* [Dataset content]
::::
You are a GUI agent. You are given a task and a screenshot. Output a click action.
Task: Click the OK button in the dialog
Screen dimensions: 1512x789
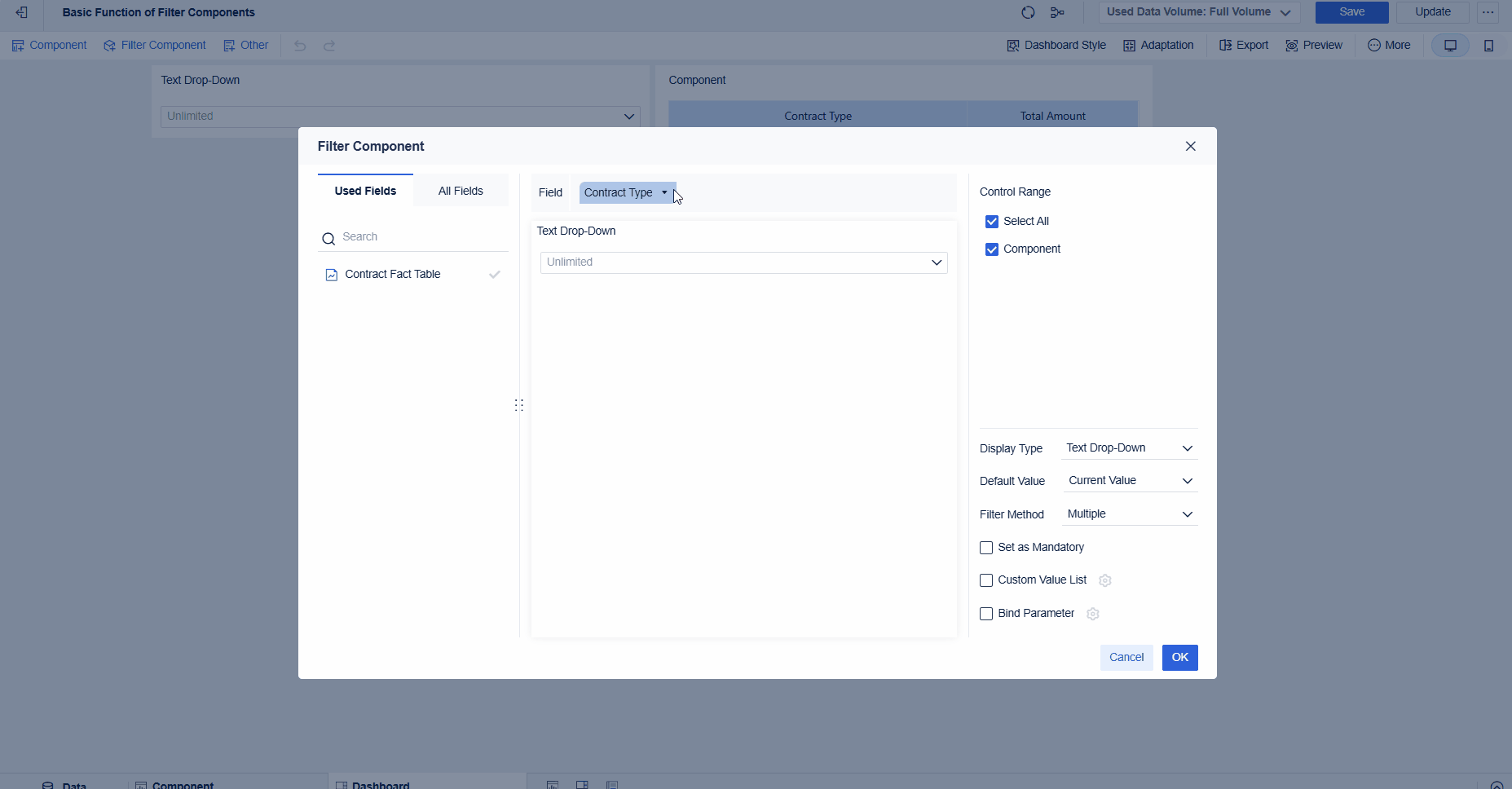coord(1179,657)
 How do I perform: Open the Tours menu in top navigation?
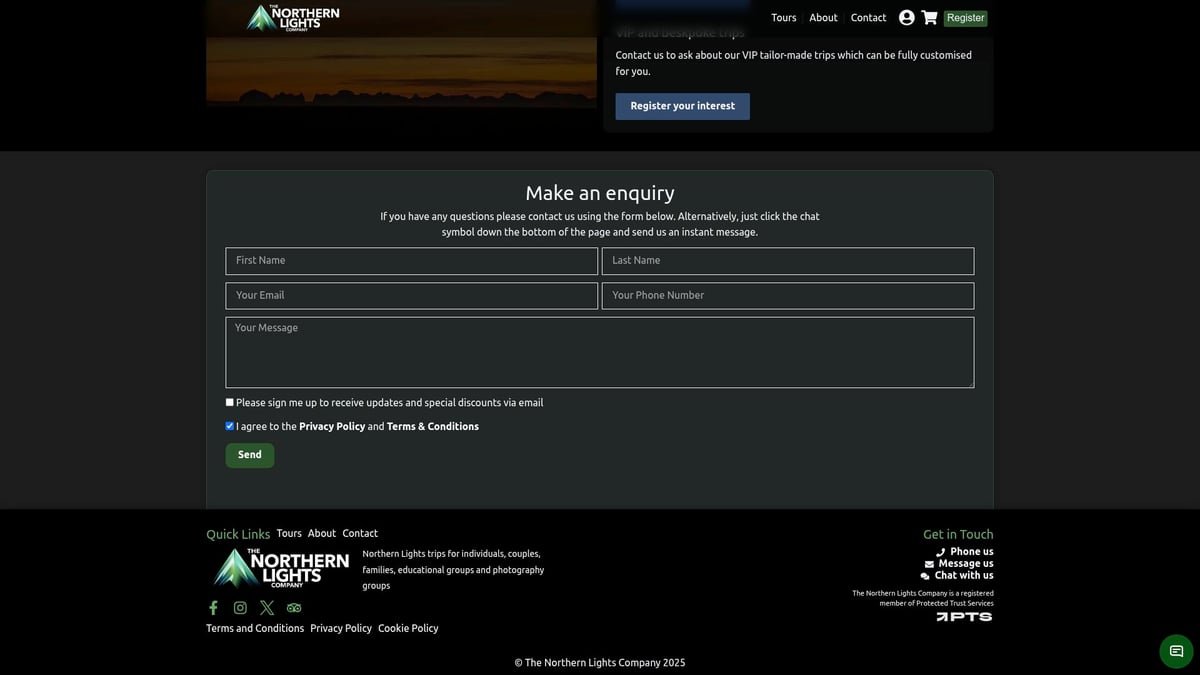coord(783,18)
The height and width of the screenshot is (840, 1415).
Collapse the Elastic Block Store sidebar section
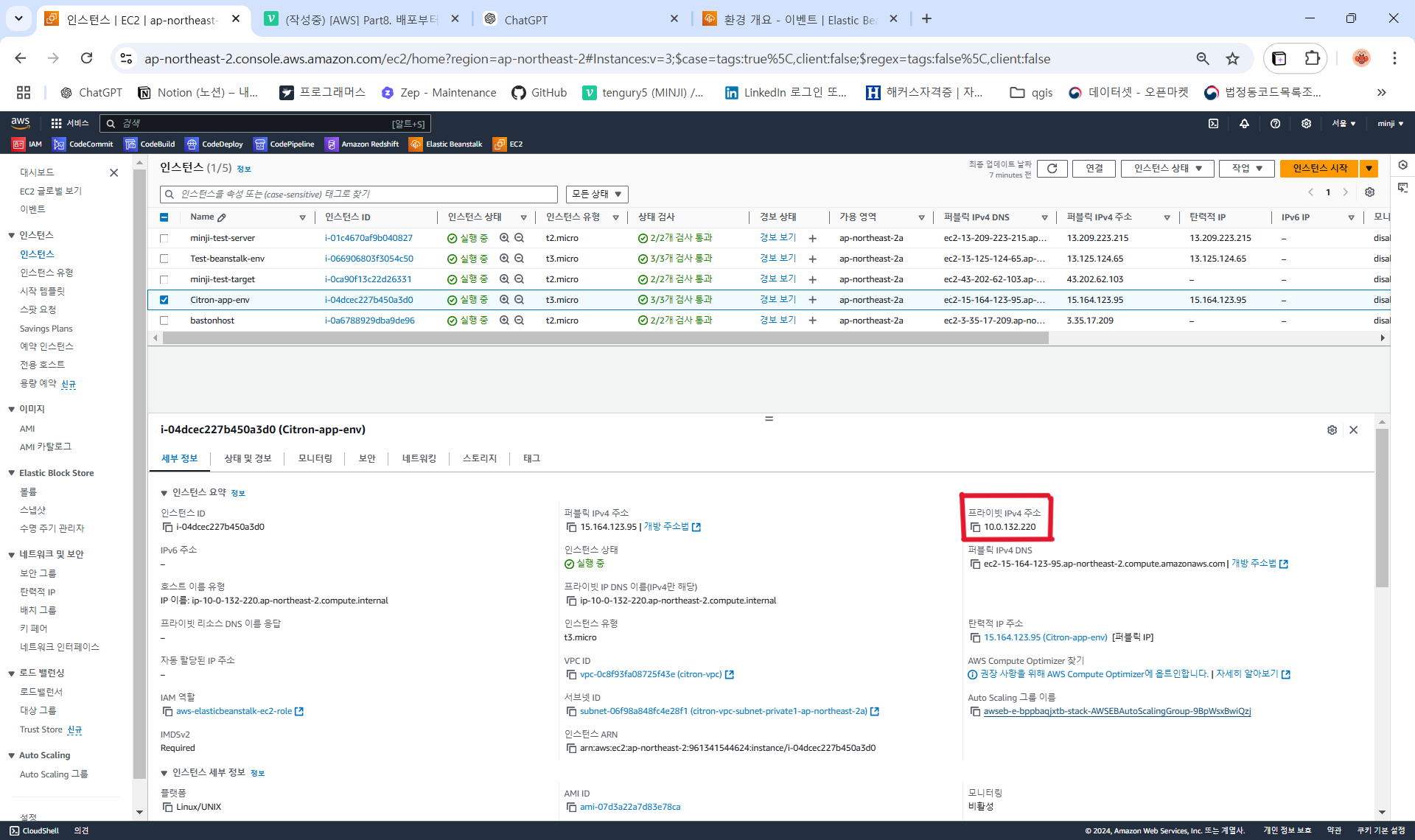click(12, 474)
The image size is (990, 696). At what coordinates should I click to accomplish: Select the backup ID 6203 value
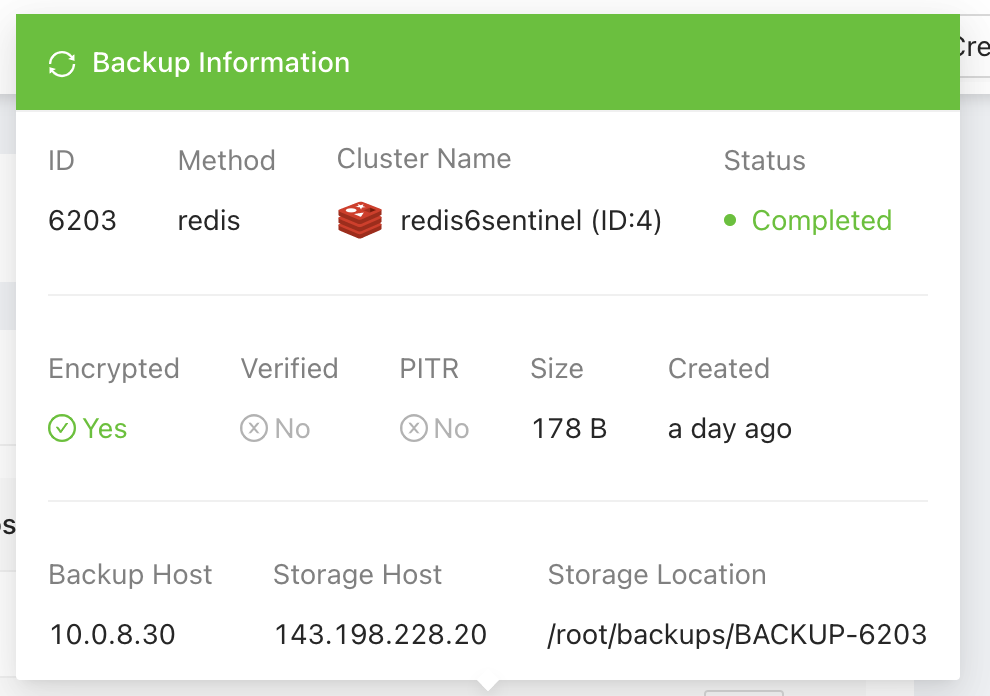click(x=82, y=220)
::::
* [Task statement] Copy the material above word for word, omitting the pictures.

* [Written response]
You are a GUI agent. You are given a task and a screenshot. Output a click action.
Task: Click the OK button in the dialog
Screen dimensions: 1512x789
coord(1179,657)
 How do I perform: Open the Tours menu in top navigation?
coord(783,18)
The height and width of the screenshot is (840, 1415).
Collapse the Elastic Block Store sidebar section
click(12, 474)
The image size is (990, 696). At what coordinates should I click to accomplish: Select the backup ID 6203 value
click(x=82, y=220)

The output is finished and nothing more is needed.